25 October 2016
Philippine President Benigno Aquino III is about to leave office with 26.3 percent of his fellow Filipinos still living in poverty. Photo: AFP
Philippine President Benigno Aquino III is about to leave office with 26.3 percent of his fellow Filipinos still living in poverty. Photo: AFP

Aquino’s record on poverty taints legacy

Despite his solid accomplishments in improving the economy and minimizing corruption, Philippine President Benigno Aquino III has struggled to reduce the country’s poverty.

With his six-year term set to end in June, and the constitution barring him from seeking re-election, Aquino faces the sad reality that 26.3 percent of his fellow Filipinos are still poor, the same level when he took office in 2010, the Wall Street Journal reports, citing government data.

“Aquino didn’t meet our needs,” said Shirley Rala, one of the capital Manila’s estimated four million slum dwellers. “I’m hoping the new president can do more.”

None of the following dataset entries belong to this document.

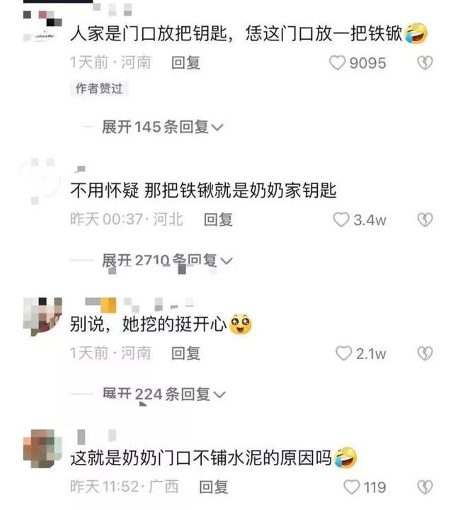Reply to 她挖的挺开心 comment
Screen dimensions: 453x510
coord(185,353)
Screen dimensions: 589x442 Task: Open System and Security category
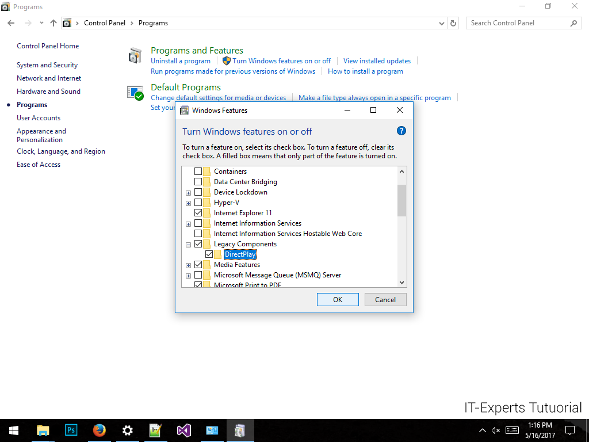(47, 65)
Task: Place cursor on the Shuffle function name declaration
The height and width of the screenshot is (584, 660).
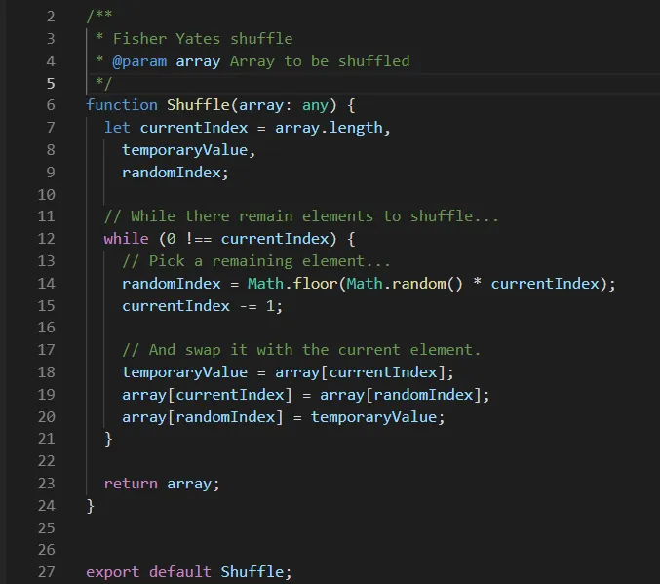Action: tap(197, 105)
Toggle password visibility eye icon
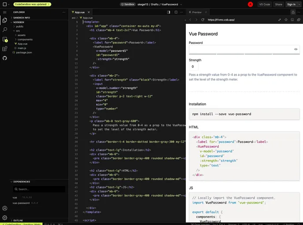 click(296, 49)
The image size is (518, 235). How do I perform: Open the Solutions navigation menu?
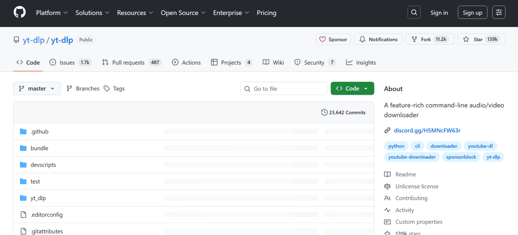point(92,13)
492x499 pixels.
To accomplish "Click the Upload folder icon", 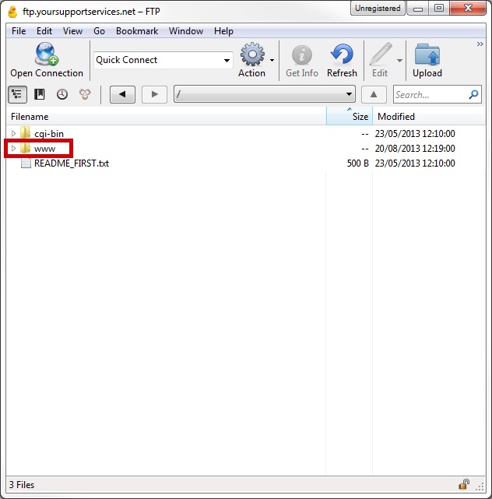I will tap(427, 56).
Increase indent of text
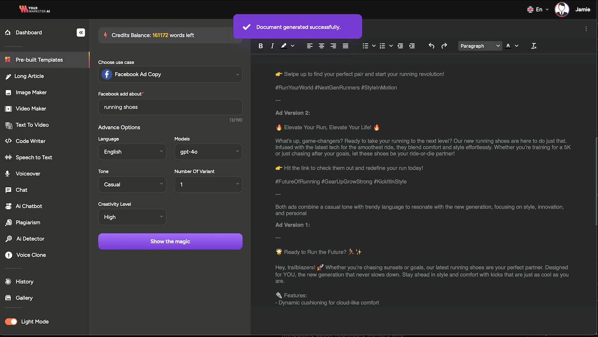The width and height of the screenshot is (598, 337). point(412,46)
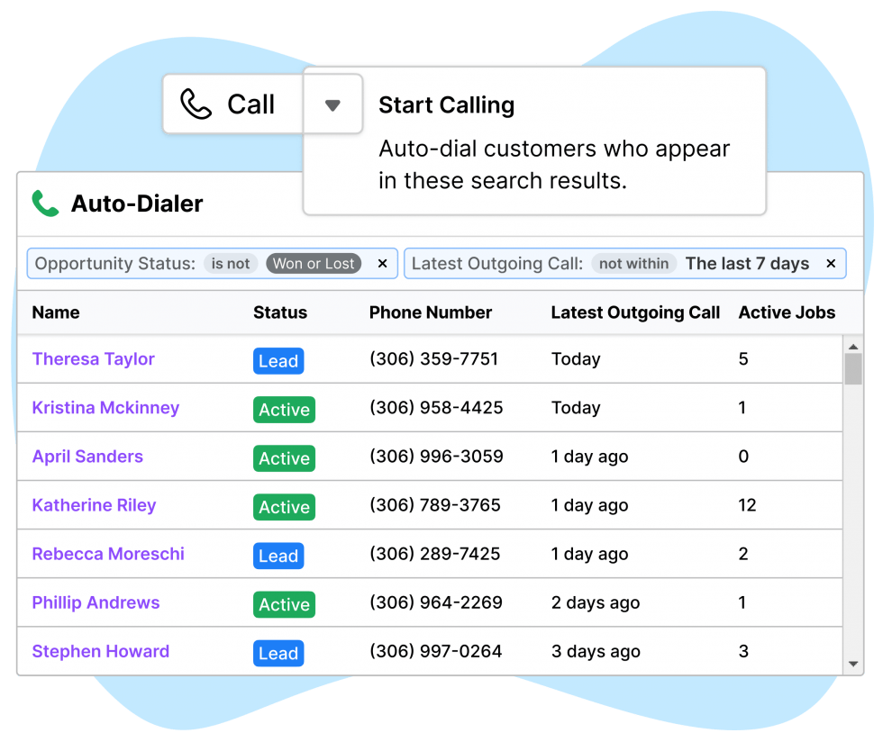
Task: Open the Call dropdown arrow
Action: [x=332, y=104]
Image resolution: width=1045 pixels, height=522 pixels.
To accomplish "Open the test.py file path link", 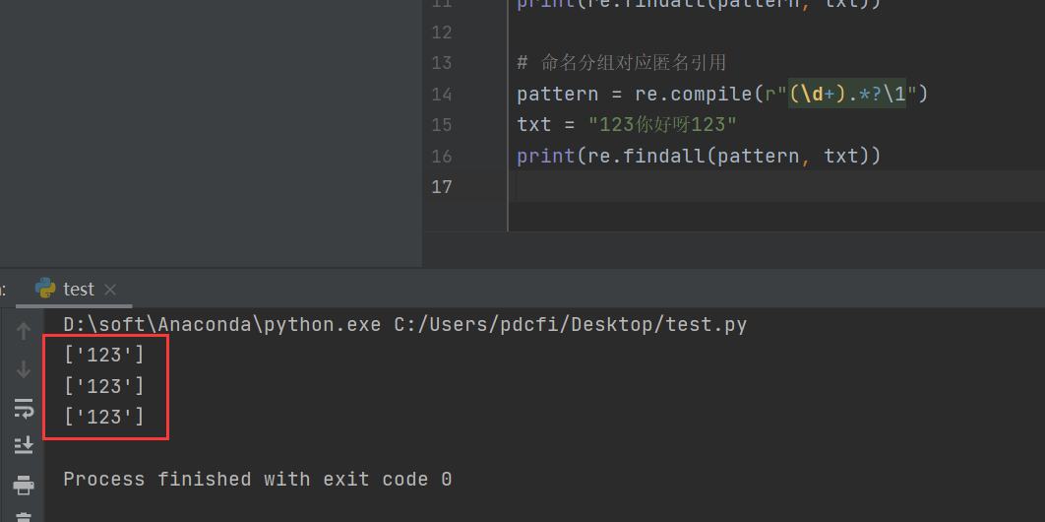I will (570, 324).
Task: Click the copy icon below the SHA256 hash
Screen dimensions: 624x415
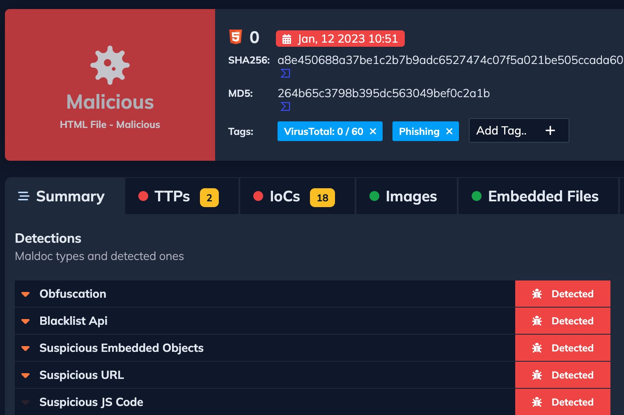Action: tap(284, 73)
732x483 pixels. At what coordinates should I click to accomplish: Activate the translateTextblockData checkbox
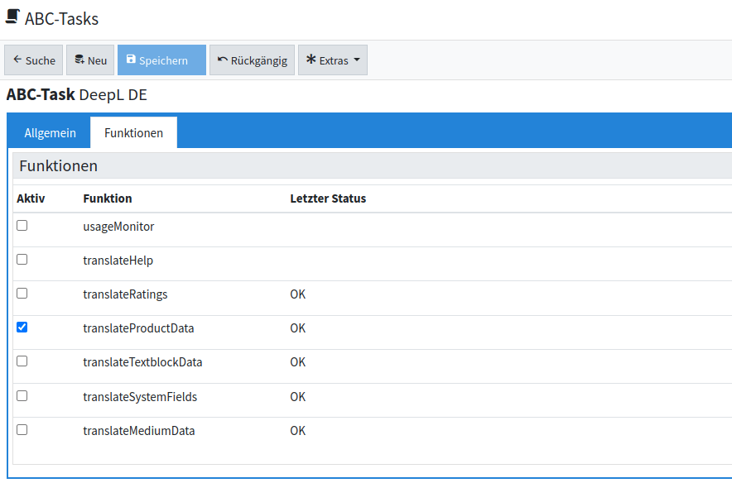coord(22,361)
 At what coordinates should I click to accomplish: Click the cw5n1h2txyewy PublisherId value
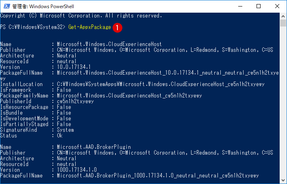click(x=75, y=101)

It could not be said, however, that the president did not try.

Aquino significantly boosted spending on health and education, but analysts said it would take years before such efforts bear tangible fruit.

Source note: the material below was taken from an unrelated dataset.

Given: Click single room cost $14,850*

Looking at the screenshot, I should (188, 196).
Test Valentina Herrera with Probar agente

“Unfortunately, this long-term approach was never going to be useful for winning this year’s elections,” Joel Rocamora, head of the country’s anti-poverty commission, was quoted as saying.

In the economic arena, the Philippines has seen unprecedented gains. 

Gross domestic product grew by an average 6.2 percent a year while foreign investment and tourist arrivals reached record highs, the newspaper said.

Credit rating agencies have upgraded the country’s ratings in view of the administration’s prudent fiscal management and anti-corruption efforts.

The nation’s top 10 conglomerates more than doubled annual sales to US$44 billion between 2010 and 2015, while their profits rose by half to around US$4 billion, the report said.

The net worth of the 40 richest Filipinos more than tripled in that period to US$71.4 billion, according to Forbes.

But that has reinforced the perception among the masses that the country’s progress is only benefiting the wealthy.

As a result, the administration candidate in the May 9 presidential election, Mar Roxas, is lagging behind in the polls.

Rodrigo Duterte, the mayor of the southern city of Davao who has vowed to wipe out criminality to boost the economy and reduce poverty, has surged in the latest polls.

The other leading candidates in the May 9 polls, Sen. Grace Poe and Vice President Jejomar Binay, have also campaigned on the platform of inclusive growth.

Aquino has acknowledged his shortcomings in the fight against poverty.

“Somewhere about the middle of the term, we were surprised that the poverty numbers were not moving as fast as we had hoped,” he told The Wall Street Journal.

That is why, he said, his administration invested “a huge amount in social services”.